The revamped Jaeger-LeCoultre Master Grand Tradition model lets you live your life according to the stars. The latest Jaeger-LeCoultre timepiece uses a time frame of 23 hours, 56 minutes, and 4 seconds—using the distant stars, rather than the sun, as a reference point in timekeeping. The celestial dial displays the Northern hemisphere, and on its outer ring are constellations of each zodiac, along with the corresponding symbols associated with the signs. To know which point in time you are currently standing in, all you have to do is look at the small triangular gold marker. Adding the finishing touches to the timepiece are the rose gold tourbillon and the glow from its luminescent hour markers and constellations.

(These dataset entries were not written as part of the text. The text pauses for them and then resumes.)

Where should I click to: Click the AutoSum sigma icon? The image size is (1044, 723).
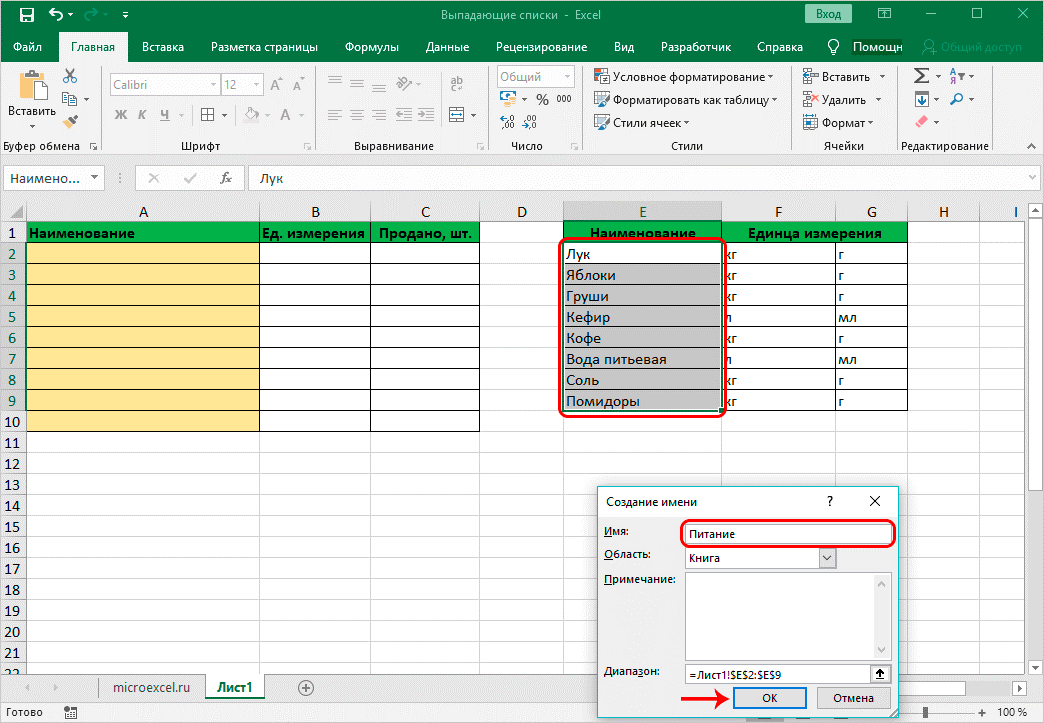(x=921, y=77)
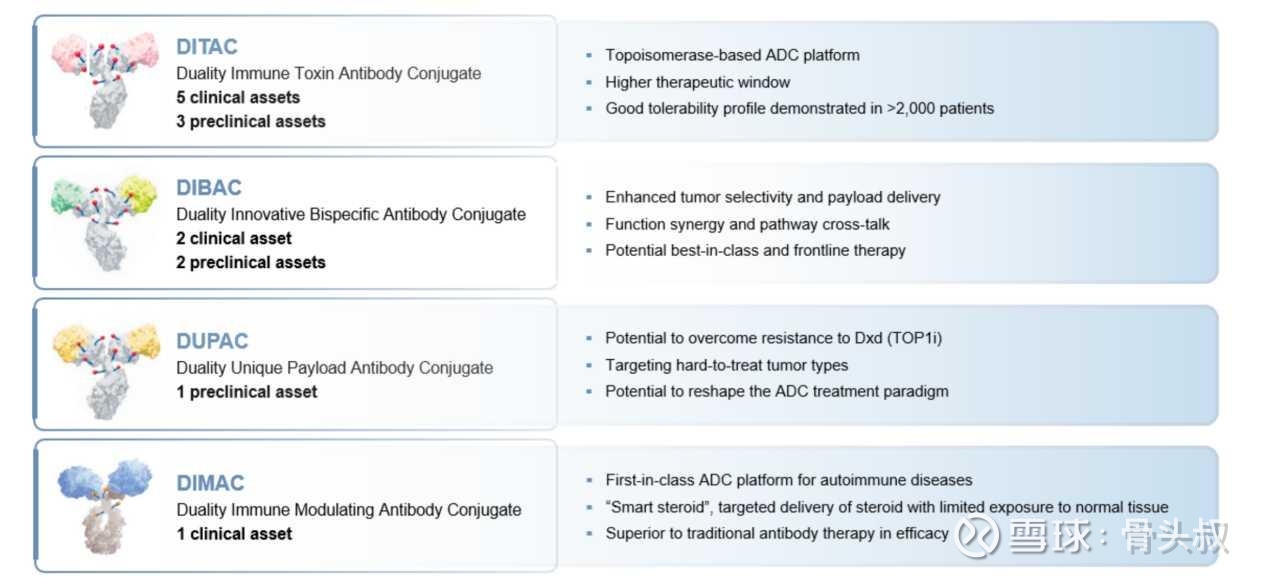Click the 5 clinical assets text
The width and height of the screenshot is (1267, 577).
click(x=238, y=97)
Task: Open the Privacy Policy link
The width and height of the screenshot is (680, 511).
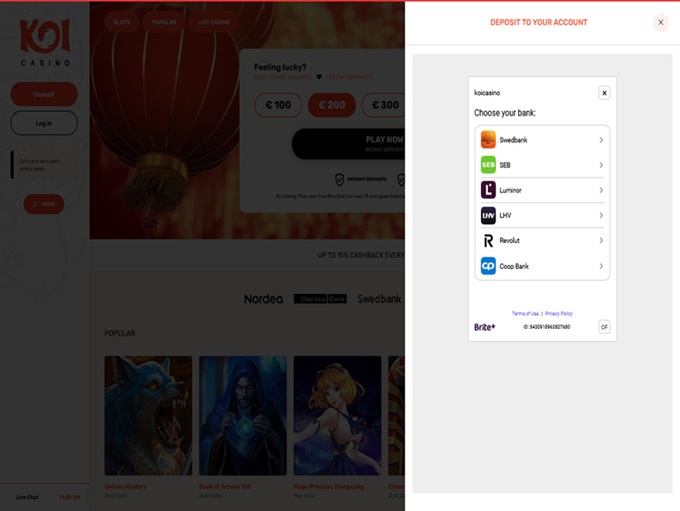Action: [x=559, y=313]
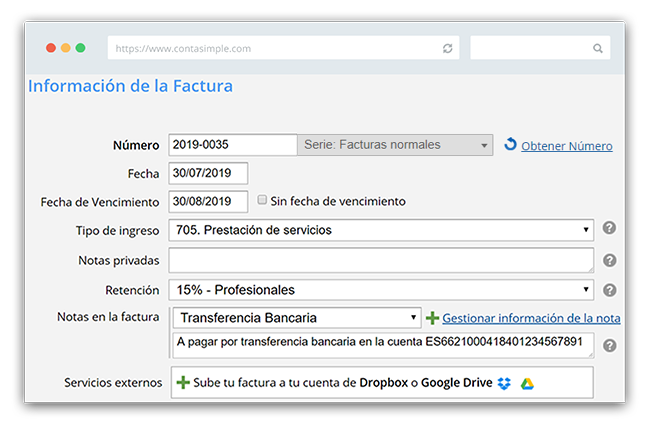650x429 pixels.
Task: Click the browser reload icon in address bar
Action: pos(447,48)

Rolex Pepsi Meteorite Dial

Rolex GMT-Master II Pepsi Meteorite Dial

While the GMT-Master II Ref. 126719BLRO still has the signature GMT-Master II  40mm case, blue and red “Pepsi” cerachrom bezel, and COSC-certified automatic calibre 3285 movement, this model is delivered with a white gold oyster bracelet and stunning, one-of-a-kind meteorite dial. If you look closely through the cyclops magnifier, you can even see bits of the meteorite’s grain.

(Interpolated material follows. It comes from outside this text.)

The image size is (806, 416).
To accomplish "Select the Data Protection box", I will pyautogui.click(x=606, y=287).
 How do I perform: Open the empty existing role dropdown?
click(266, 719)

IWC Schaffhausen Portugieser Siderale ScafusiaIWC Schaffhausen Portugieser Siderale Scafusia

IWC Portugieser Sidérale Scafusia

On the front, nothing seems out of the ordinary. You see a typical IWC Portugieser with an added constant-force tourbillon, a power reserve and sidereal time indicator. The sidereal time, also called “star time”, is a system commonly used by astronomers to locate the same stars in the same position every night. When turned over to its caseback, the stellar magic begins. Immediately grabbing hold of your attention is a rotating astrological map that can be customized according to which part of the sky you’d like to have framed. The yellow circle you see is called the horizon and within it are the stars visible during the day or night. The back features yet another sidereal time indicator, found on a white outer ring with a red triangular marker and a dot on top. Within it is a black inner ring which turns out to be a solar time indicator. On top of the chart is a perpetual calendar that begins counting the days from 1 to 366, and located right next to it is a leap year indicator.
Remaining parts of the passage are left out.